Da cio', quindi, la Corte ne ricava la conclusione che «non
superi lo scrutinio di legittimita' costituzionale al metro dell'art.
3 Cost la scelta del legislatore di non estendere al condannato
affetto da vizio parziale di mente la stessa regola derogatoria
prevista per il condannato minorenne. Una volta, insomma, che il
legislatore abbia ritenuto di prevedere una specifica deroga
all'applicazione del meccanismo di computo delle circostanze previsto
dall'art. 628, quinto comma, codice penale in favore dei minorenni,
un imperativo di coerenza, per linee interne al sistema, esige che
tale deroga si estenda anche alla posizione, del tutto analoga sotto
il profilo che qui rileva, degli imputati affetti da vizio parziale
di mente. Rispetto a questi ultimi, anzi, le ragioni
dell'attenuazione di pena valgono a fortiori, dal momento che la
notevole riduzione della capacita' di intendere e di volere della
persona e' in questa ipotesi oggetto di un accertamento caso per caso
da parte del giudice, di solito in esito a una perizia psichiatrica
disposta d'ufficio; mentre nel caso del minorenne e' lo stesso
legislatore che presume in via generale la sua minore colpevolezza,
una volta che ne sia accertata una maturita' sufficiente a fargli
comprendere il disvalore del fatto e a dominare i propri impulsi - e
cio' anche nell'ipotesi limite di un ragazzo alla soglia del
diciottesimo anno, psichicamente del tutto maturo» (punto 3.5 del
considerato in diritto).
Le motivazioni utilizzate dalla Corte per giungere alla sentenza
di illegittimita' costituzionale della disposizione, dunque,
attengono in particolare alla disparita' di trattamento che si
determina tra le due circostanze attenuanti (ovvero, lo si ribadisce,
tra quella della cd. minore eta' rispetto a quella del cd. vizio
parziale di mente), nonostante sia identica la ratio sottesa alla
loro previsione, tale dunque da determinare, secondo la Corte,
un'insanabile frizione con la previsione dell'art. 3 della
Costituzione.
Cio' detto, ritiene il Tribunale come tali argomentazioni ben si
adattino anche alla norma oggetto del presente giudizio.
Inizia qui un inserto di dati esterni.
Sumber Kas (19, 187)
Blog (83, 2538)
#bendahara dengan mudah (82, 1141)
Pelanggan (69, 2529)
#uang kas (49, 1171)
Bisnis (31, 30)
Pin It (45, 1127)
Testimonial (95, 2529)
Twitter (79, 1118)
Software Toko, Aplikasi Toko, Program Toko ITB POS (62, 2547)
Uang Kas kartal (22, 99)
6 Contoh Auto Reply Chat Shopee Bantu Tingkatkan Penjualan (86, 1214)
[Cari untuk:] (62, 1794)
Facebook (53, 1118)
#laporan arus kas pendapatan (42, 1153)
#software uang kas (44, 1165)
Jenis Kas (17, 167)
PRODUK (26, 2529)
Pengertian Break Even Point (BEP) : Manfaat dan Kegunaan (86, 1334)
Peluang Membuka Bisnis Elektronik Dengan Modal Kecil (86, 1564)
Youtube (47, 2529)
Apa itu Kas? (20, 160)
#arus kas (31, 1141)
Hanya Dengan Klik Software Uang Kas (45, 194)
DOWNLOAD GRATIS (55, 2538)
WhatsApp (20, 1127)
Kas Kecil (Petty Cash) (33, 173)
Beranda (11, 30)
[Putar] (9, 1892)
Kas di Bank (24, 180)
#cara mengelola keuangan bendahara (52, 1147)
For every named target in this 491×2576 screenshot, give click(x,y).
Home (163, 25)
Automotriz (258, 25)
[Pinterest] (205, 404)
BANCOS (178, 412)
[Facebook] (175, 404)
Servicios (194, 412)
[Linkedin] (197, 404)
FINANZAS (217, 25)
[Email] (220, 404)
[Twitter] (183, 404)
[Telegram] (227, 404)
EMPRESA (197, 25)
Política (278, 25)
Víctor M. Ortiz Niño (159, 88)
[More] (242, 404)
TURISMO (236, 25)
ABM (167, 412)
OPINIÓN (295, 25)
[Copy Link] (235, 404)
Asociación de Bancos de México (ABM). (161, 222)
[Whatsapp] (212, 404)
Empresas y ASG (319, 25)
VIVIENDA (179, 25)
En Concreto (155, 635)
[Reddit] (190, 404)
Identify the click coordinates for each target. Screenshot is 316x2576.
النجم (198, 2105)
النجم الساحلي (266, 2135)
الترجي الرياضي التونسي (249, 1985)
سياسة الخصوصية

Anche
nell'art. 624-bis, ultimo comma, codice penale, infatti, viene
esclusa dal novero delle circostanze attenuanti assoggettate alla
regola ivi prevista quella di cui all'art. 98 codice penale, mentre
risulta ingiustificatamente non compresa in esso quella del cd. vizio
parziale di mente, nonostante, come detto, tra le due ipotesi vi sia
una comune ragione che ne giustifica la loro previsione, vale a dire
quella di attenuare il trattamento sanzionatorio allorquando il fatto
di reato sia commesso da un soggetto con un grado di capacita' di
intendere e di volere limitato.
A parere di questo Tribunale, dunque, non si scorgono
significative diversita' strutturali tra le due norme, di talche' le
motivazioni utilizzate dalla Corte per giungere alla declaratoria di
incostituzionalita' dell'art. 628, comma quinto, codice penale ben si
attagliano anche al caso di specie.
Similmente, non si rinvengono differenze rilevanti tra le due
fattispecie di reato, tale per cui la declaratoria di
incostituzionalita' del reato di rapina, nella parte in cui non
consente di ritenere prevalente o equivalente la circostanza
attenuante dell'art. 89 codice penale ancorche' concorra con altre
circostanze aggravanti, non possa scorgersi anche rispetto alla
fattispecie di reato di furto in abitazione. Trattasi, infatti, di
norme collocate tra i delitti contro il patrimonio, nel Capo I dei
delitti contro il patrimonio mediante violenza alle cose o alle
persone. Entrambe le norme incriminatrici, inoltre, sono strutturate
nella forma del cd. reato complesso e ambedue prevedono quale
fattispecie base il reato di furto. Tutte e due le norme, inoltre,
sono articolate nella forma di reato di danno e a forma vincolata.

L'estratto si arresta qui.